Come utilizzare correttamente le lampade a cura UV: la verità sul gallio ioduro
La maggior parte delle persone preferisce utilizzare lampade a vapore di mercurio standard, ma a volte questo non è sufficiente. Se si devono trattare strati spessi o fotoinizianti particolari, è necessario utilizzare un mezzo in grado di penetrare effettivamente in tali strati. È qui che entra in gioco il gallio ioduro (GaI): esso sposta lo spettro UV verso lunghezze d’onda più lunghe, permettendo così una penetrazione più profonda necessaria per completare il lavoro.
Ma ecco il problema: non si può prevedere con precisione quando le lampade smettono di funzionare. Le lampade UV standard non semplicemente smettono di funzionare, ma perdono gradualmente la loro efficacia. Di solito non ci si accorge di ciò finché un lotto di componenti non fallisce i controlli di qualità… e allora si rimane con un mucchio di rottami. È frustrante.
Abbiamo deciso di risolvere questo problema trasferendo i dati direttamente dal bulbo alla PLC. Invece di affidarsi al caso, possiamo monitorare le variazioni di tensione e di corrente per capire esattamente quanta energia viene trasmessa al substrato. Ora è possibile sostituire una lampada solo quando è davvero esausta, e non semplicemente perché è arrivato il momento stabilito. È un modo molto più intelligente per lavorare.

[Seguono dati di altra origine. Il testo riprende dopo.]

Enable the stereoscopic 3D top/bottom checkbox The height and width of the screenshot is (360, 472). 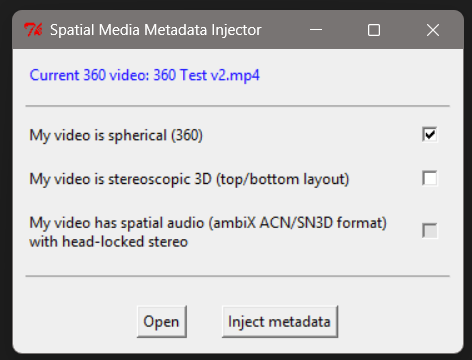(429, 178)
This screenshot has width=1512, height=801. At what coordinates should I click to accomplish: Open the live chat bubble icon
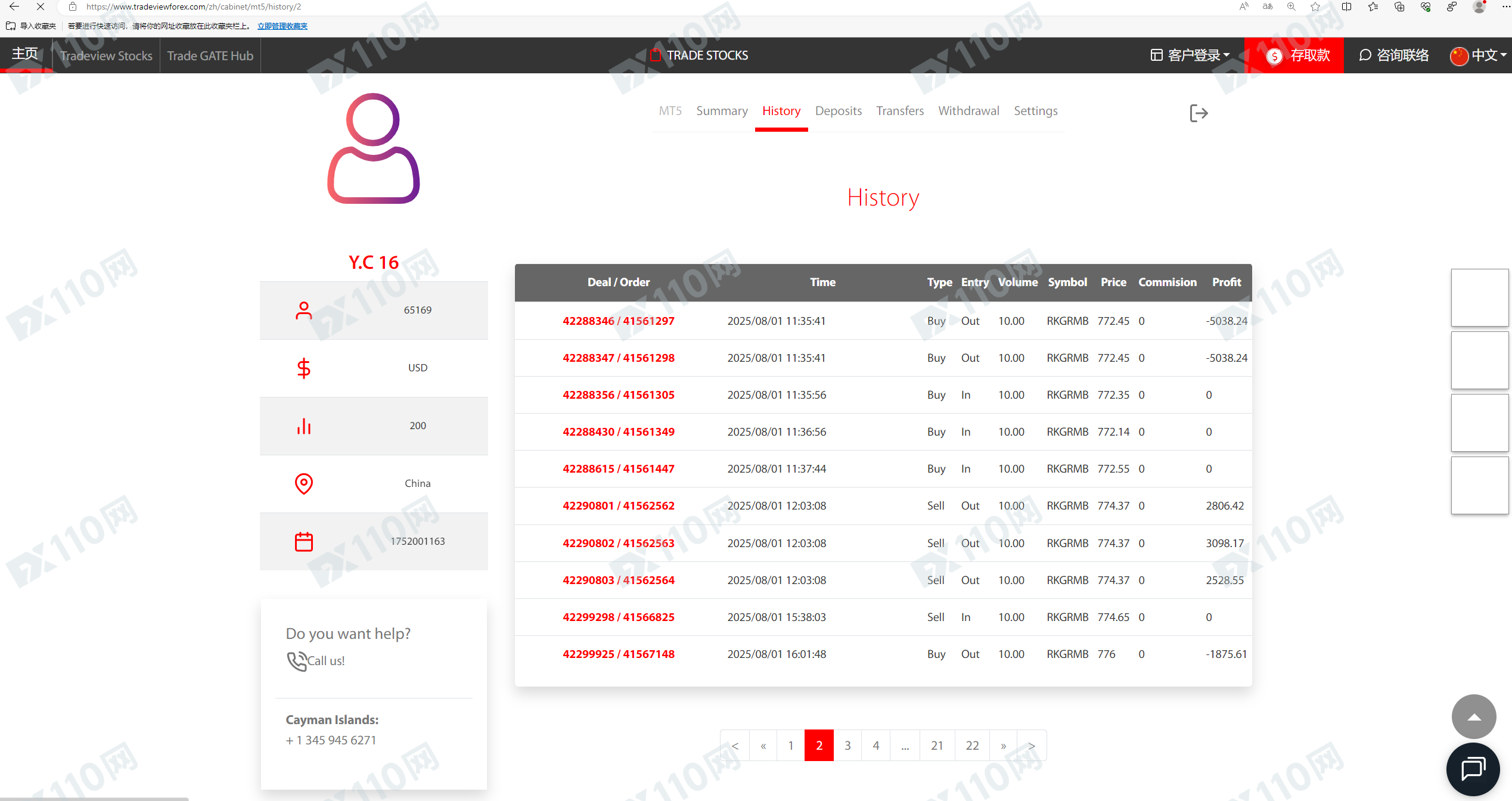pyautogui.click(x=1473, y=768)
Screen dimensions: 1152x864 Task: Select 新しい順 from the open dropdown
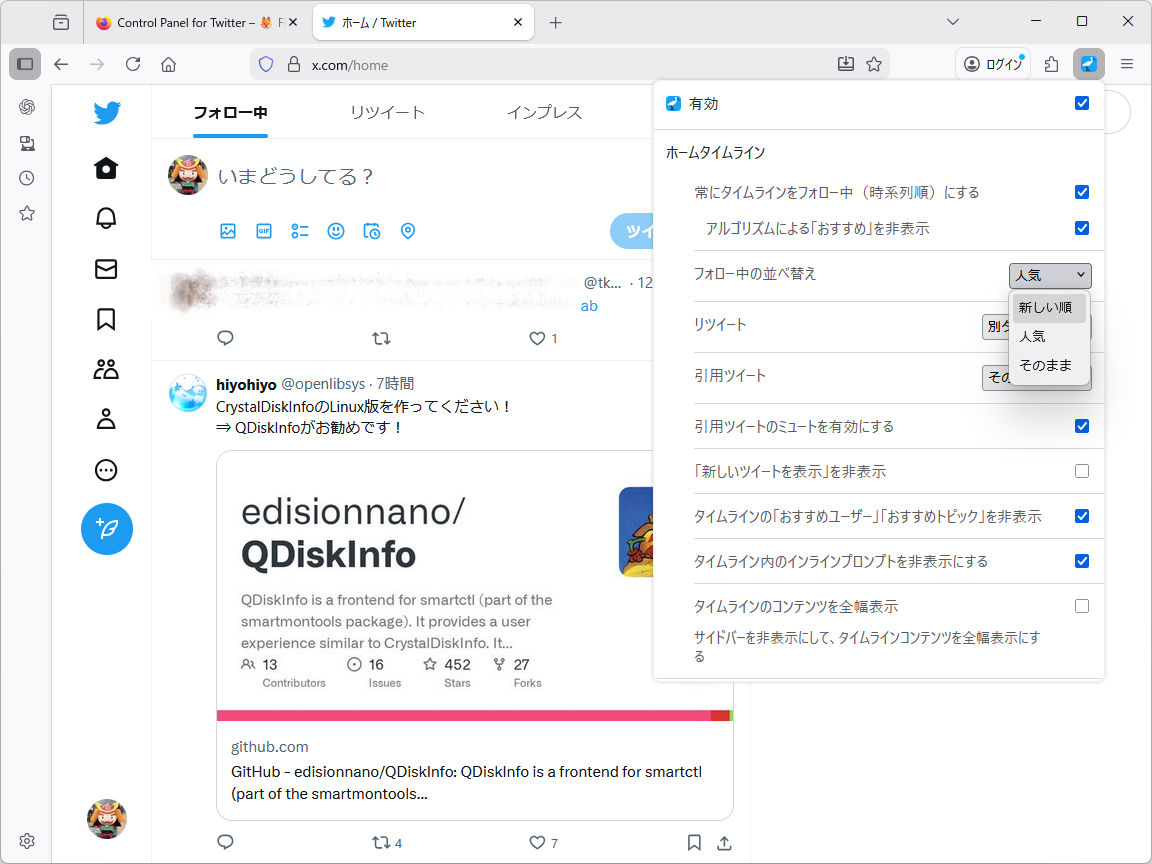1047,307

I problemi legati al calore e al rumore
Realizzare queste soluzioni “intelligenti” non è semplice come collegare semplicemente dei sensori. Gli ambienti ultraviolettici sono estremamente aggressivi: sono molto caldi. Se si utilizzano sensori economici, questi potrebbero funzionare male o addirittura distruggersi. Noi utilizziamo cavi protetti contro gli effetti dell’EMI, poiché questi ultimi possono interferire con i segnali dati. Senza questa protezione, i dati diventano inutilizzabili.

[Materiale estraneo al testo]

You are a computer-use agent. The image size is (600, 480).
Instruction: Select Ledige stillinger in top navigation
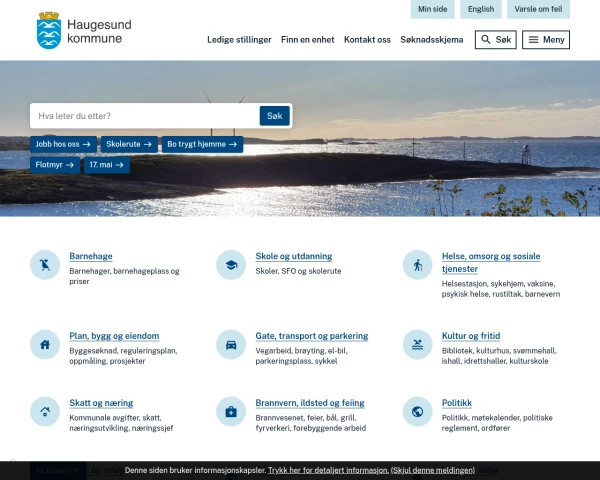[239, 40]
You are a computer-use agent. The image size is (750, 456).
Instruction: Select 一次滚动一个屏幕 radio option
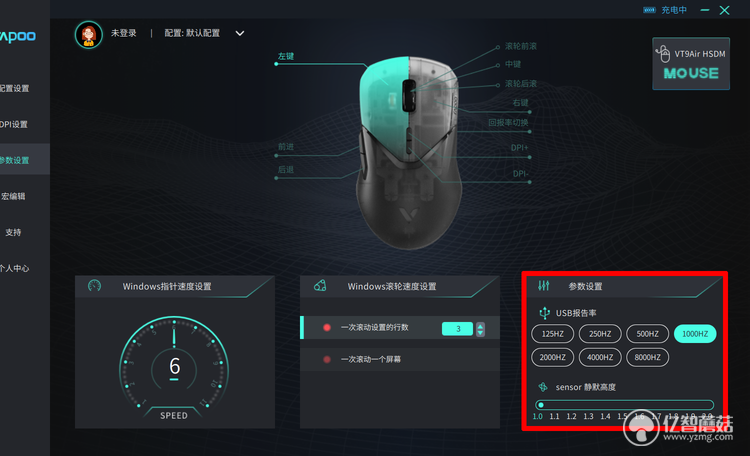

Inoltre, bisogna prestare attenzione anche all’afflusso d’aria: le lampade GaI producono una grande quantità di calore. Se il sistema di raffreddamento non funziona correttamente, i sensori potrebbero interrompere il funzionamento delle lampade prima ancora che queste raggiungano la temperatura ideale. È un equilibrio delicato da mantenere.
Come funziona in pratica
Immaginate di avere una linea di produzione con 20 lampade in sequenza. Invece di controllare le lampade una per una, basta semplicemente guardare il pannello di controllo. È possibile vedere esattamente quali lampade non funzionano correttamente. In questo modo, il controllo manuale diventa semplice e veloce. Basta aspettare che l’energia fornita alle lampade scenda al livello minimo, per poi sostituire le lampade durante i periodi di manutenzione pianificati. Niente sorprese, niente componenti rovinati… solo una linea di produzione che continua a funzionare correttamente.